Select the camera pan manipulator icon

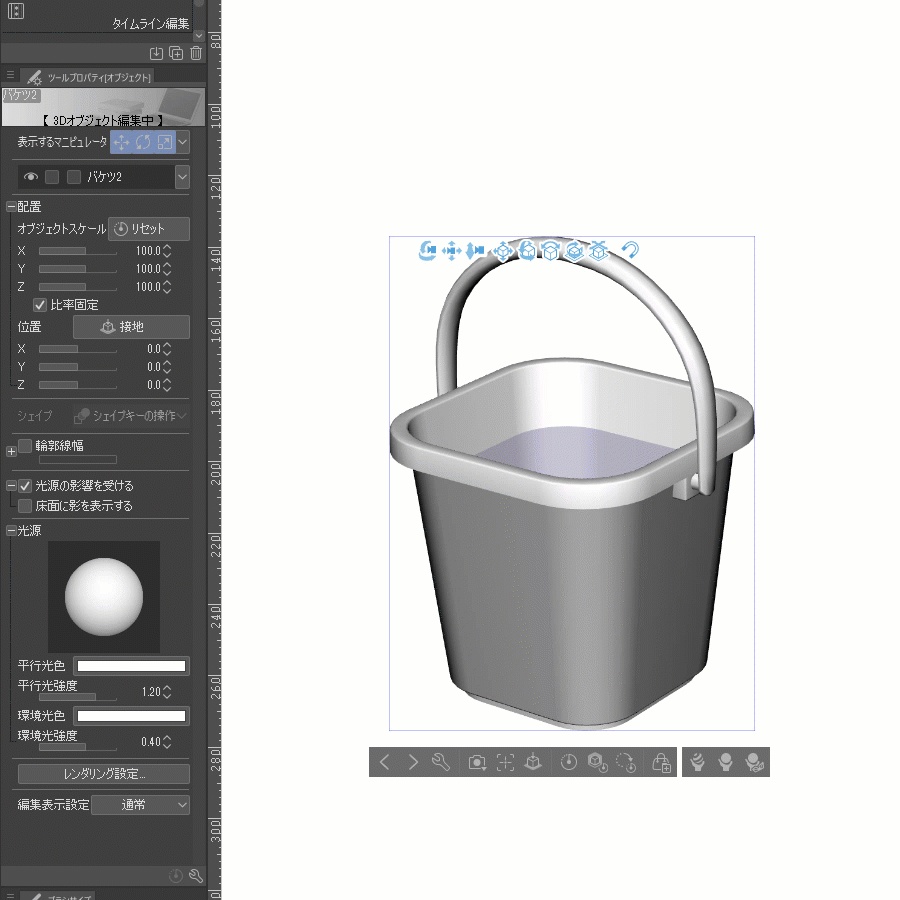(x=450, y=250)
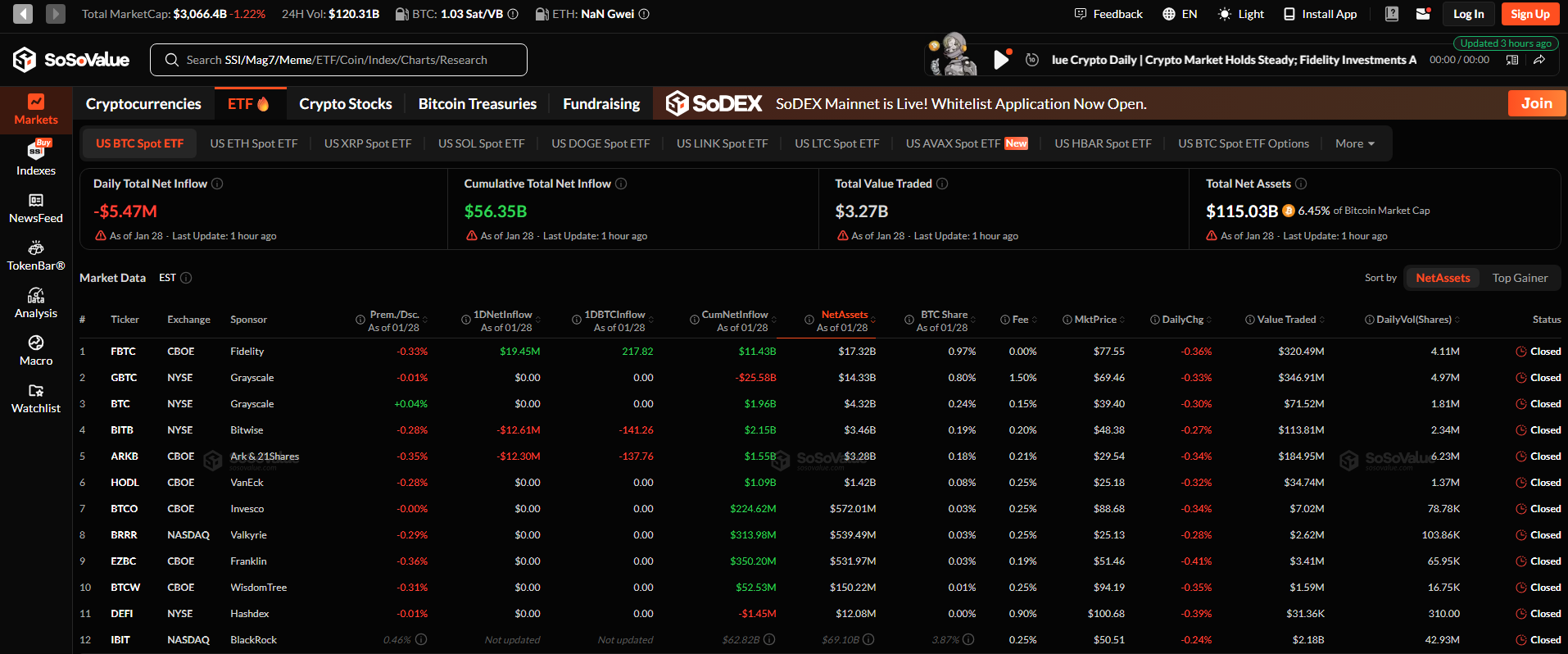
Task: Expand the More ETF types dropdown
Action: pyautogui.click(x=1355, y=143)
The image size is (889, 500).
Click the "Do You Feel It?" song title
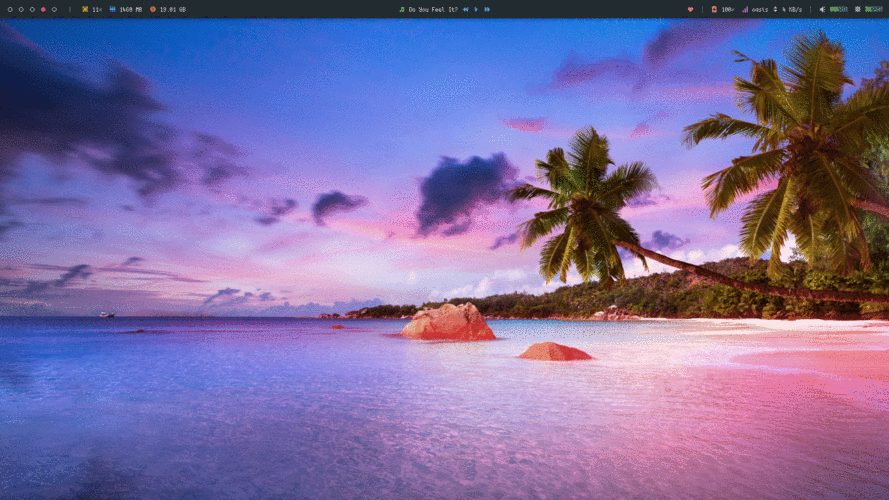[x=432, y=9]
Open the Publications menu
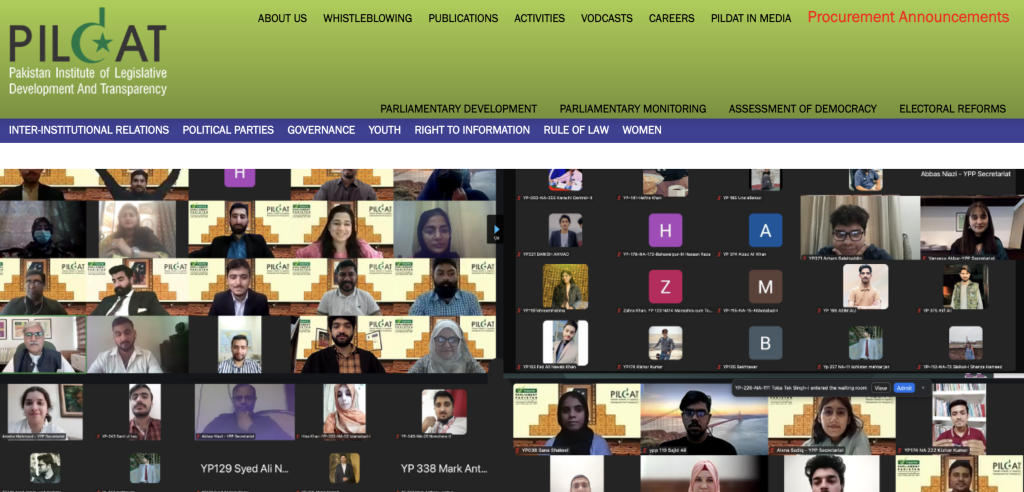1024x492 pixels. [x=463, y=18]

◇ ◇ ◇ ◇

**Required task**
Copy the entries above word for word, leaving out the pictures.

**Answer to the task**
Select the camera pan manipulator icon

(x=450, y=250)
Task: Expand the More ETF types dropdown
Action: pyautogui.click(x=1355, y=143)
The image size is (889, 500).
Click the "Do You Feel It?" song title
[x=432, y=9]
Open the Publications menu
1024x492 pixels. [x=463, y=18]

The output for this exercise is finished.